## Begin Quoted passage

We’ve learned much, much more about America and torture in the past five years. But as Mark Danner recently wrote in The New York Review of Books, for all the revelations, one essential fact remains unchanged: “By no later than the summer of 2004, the American people had before them the basic narrative of how the elected and appointed officials of their government decided to torture prisoners and how they went about it.” When the Obama administration said it declassified four new torture memos 10 days ago in part because their contents were already largely public, it was right.

Yet we still shrink from the hardest truths and the bigger picture: that torture was a premeditated policy approved at our government’s highest levels; that it was carried out in scenarios that had no resemblance to “24”; that psychologists and physicians were enlisted as collaborators in inflicting pain; and that, in the assessment of reliable sources like the F.B.I. director Robert Mueller, it did not help disrupt any terrorist attacks.
Together with this, from an e-mail I received recently:

Attached is the Homeland Security Report on "Rightwing Extremism" that has made the news lately. It is intended to discuss radical groups that evoke hatred against certain groups (abortion rights advicates, [sic] immigrants, etc.) using unique current socio-political and socio-economic conditions (our first African American President and the poor global economy) as a foundation for this hatred. On the face of it, I don't have any problem with Homeland Security raising awareness on the rise of the activitiies [sic] of these idiot extremists. White supremist [sic] hate-mongers are as dangerous to our freedoms as the gun-control advocates ever thought about being. However, I can see where the net this report casts implicates any strong "right wing" advocate as a "potential terrorist threat", not just extremist groups. I myself, can identify with these concerns about our government's intrusion into private rights and the potential to undermine capitalism in favor of socialism. The real question in my mind is at what point in time during the evolution of a socialistic or tyrannical government does a true patriot willing to defend the principles of the country he/she loves become a "radical extremist/terrorist"? Where would Thomas Payne have been categorized in this report 233 years ago?

I also worry that the peaceful demonstration of the frustration with the way things are such as last Wednesday's "tea parties" across the country were not worthy of hardly any prime-time media coverage from the "alphabet networks". I guarantee you that if those demonstrations had been focused on the rights of a particular ethnic group, pro-abortionist or other entity, these networks would have been all over it. I would have found it much more gratifying and credible had this Homeland Security Report discussed the potential for the mainstream media's absolute sheltering of any criticism of the current governmental policy changes to also be a factor in promoting extremist actions due to the frustration such biased reporting causes.

## End Quoted passage
## Begin Given entries

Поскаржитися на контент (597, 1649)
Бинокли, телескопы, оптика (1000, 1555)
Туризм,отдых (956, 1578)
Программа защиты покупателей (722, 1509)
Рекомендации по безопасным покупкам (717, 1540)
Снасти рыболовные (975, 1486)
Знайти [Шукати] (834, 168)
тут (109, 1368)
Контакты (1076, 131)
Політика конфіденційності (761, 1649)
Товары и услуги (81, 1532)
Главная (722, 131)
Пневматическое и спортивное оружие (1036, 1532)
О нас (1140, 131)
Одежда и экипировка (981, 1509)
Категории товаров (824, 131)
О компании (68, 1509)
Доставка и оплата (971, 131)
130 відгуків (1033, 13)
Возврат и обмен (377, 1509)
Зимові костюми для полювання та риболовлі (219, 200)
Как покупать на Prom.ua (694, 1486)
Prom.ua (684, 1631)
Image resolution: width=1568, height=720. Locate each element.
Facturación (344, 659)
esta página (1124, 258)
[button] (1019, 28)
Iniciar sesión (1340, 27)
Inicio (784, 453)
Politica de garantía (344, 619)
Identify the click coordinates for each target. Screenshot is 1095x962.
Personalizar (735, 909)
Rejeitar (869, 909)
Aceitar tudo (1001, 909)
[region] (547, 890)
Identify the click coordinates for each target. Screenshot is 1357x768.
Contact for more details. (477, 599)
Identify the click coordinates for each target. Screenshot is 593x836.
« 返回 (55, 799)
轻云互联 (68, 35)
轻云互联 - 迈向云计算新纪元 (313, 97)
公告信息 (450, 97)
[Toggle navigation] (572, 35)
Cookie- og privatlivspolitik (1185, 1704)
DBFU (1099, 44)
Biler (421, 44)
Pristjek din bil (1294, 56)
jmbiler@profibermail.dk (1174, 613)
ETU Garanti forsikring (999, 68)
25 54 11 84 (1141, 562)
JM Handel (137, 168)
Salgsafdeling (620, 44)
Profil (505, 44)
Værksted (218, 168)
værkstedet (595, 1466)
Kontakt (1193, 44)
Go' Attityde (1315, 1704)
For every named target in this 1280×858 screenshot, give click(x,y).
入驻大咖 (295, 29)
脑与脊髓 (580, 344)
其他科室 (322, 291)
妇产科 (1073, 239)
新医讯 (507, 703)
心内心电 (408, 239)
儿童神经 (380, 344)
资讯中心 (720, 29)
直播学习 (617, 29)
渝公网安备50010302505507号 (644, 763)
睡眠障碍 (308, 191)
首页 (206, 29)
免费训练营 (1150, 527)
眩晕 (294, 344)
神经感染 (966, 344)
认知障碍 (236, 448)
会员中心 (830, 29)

## End Given entries

- _Your tasks_:
[a] Set down the stretch of the passage about torture and the Homeland Security report from "We’ve learned much, much" through "it was right.".
[b] Resume the passage about torture and the Homeland Security report, writing on from its last sentence.

- _Answers for this exercise_:
[a]
We’ve learned much, much more about America and torture in the past five years. But as Mark Danner recently wrote in The New York Review of Books, for all the revelations, one essential fact remains unchanged: “By no later than the summer of 2004, the American people had before them the basic narrative of how the elected and appointed officials of their government decided to torture prisoners and how they went about it.” When the Obama administration said it declassified four new torture memos 10 days ago in part because their contents were already largely public, it was right.

[b]
Together with this tale from Columbine, a link to Scopes from another e-mail I received the other day. The interesting wrinkle is the preamble to the e-mail included the Snopes link, and even noted this "message" has been around since 1999. But the e-mail still insisted that despite Mr. Scott's "rambling opinion that gun control laws wouldn't have stopped the Columbine High School shootings, and that those shootings were somehow related to a lack of religion in schools," that: "Regardless, seems the statement of Darrell Scott articulately says enough about the real issues!!!!" Which would be, somehow, the lack of religion in schools and how that relates to gun violence. (Even as the Texas Legislature is considering allowing a new exception to its concealed handgun laws, to permit students and faculty and parents to bring guns to college classes, for "safety.")

What ties all of those together? This:

For the most part, we've failed so far. It was more than a little disheartening to learn of the crippling fear inside the newsroom of the New York Times, where editors and reporters were so afraid of offending, so afraid of anyone thinking that the newspaper was taking a side, that the news staffers refused to label globally outlawed practices such as waterboarding as "torture." On the same morning we learned about that wishy-washiness at our most influential newspaper, David Broder of the Washington Post was trying to argue that the torture story isn't about obeying the law, or about our national soul, but "cloaks an unworthy desire for vengeance." I believe what Broder is really saying is that it's impossible for him to believe that someone who lunches across from him at the Palm or the Capitol Grille is capable of what Frank Rich described as "the banality of evil," that someone who wears a nice tie or has a kid in Little League could condone or encourage unlawful, violent and sometimes even lethal acts -- acts which we are now learning were carried out to achieve the dubious political ends of our leaders.
Or even this. The idea that somebody somewhere is NOK, and so can be excluded from the discussion, cast out of the sacred circle, exorcised from the inner sanctum, purged from the holy of holies. The idea that purification will make us all better, that "those people" do "those things," but not "our people." The idea that we could ever meet the enemy, and he could ever be us.